The good news pertaining to breast cancer continues to elude the Black community.
That’s not to say that there isn’t something positive to report about the overall effects of the deadly disease. In 2009 alone, for example, some 15,000 fewer people died from breast cancer, the American Cancer Society estimates.
However, even though breast cancer rates continued to drop slightly over the past decade, African-American women are still 40 percent more likely than their White counterparts to die from the disease, according to the society. And, despite the fact that fewer White women are getting diagnosed with breast cancer, rates have remained stable among African-Americans.
"While there is much to celebrate in the fight against cancer, this report is also a strong reminder that far too many women still die of breast cancer," Dr. Elizabeth "Terry" T.H. Fontham, ACS’s national volunteer president, says. "We need to make sure all women have access to information to help them reduce their risk and to resources to ensure early detection and the best possible treatment."
Nearly a quarter-million women will be told they have breast cancer this year, and more than 40,000 women will die of the disease, ACS projects. Breast cancer is the most common cancer among U.S. women after skin cancer.
The study found that: Black women in New Mexico had the fewest instances of breast cancer – 60.9 cases per 100,000 women; White women in Hawaii had the highest breast cancer rate, with 139.1 cases per 100,000 women; the state with the highest breast cancer rate for African-American women is Kentucky, with 127.3 cases per 100,000 women.

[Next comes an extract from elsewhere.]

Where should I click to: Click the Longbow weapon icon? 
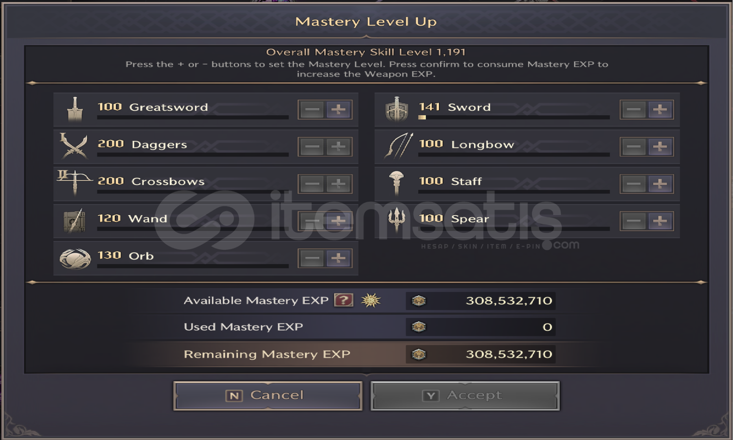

Also, the report found, even though White women are diagnosed with breast cancer at a higher rate than Black women, they have a lower death rate. In Hawaii, White women die at a rate of 21.7 per 100,000, compared with a death rate of 27.3 in New Jersey. Among African-American women, the death rate ranges range from 20.9 in Rhode Island to 40.0 in Louisiana.” In national terms, 90 percent of White women survive at least five years after diagnosis, compared with but only 78 percent of Black women who survive that long.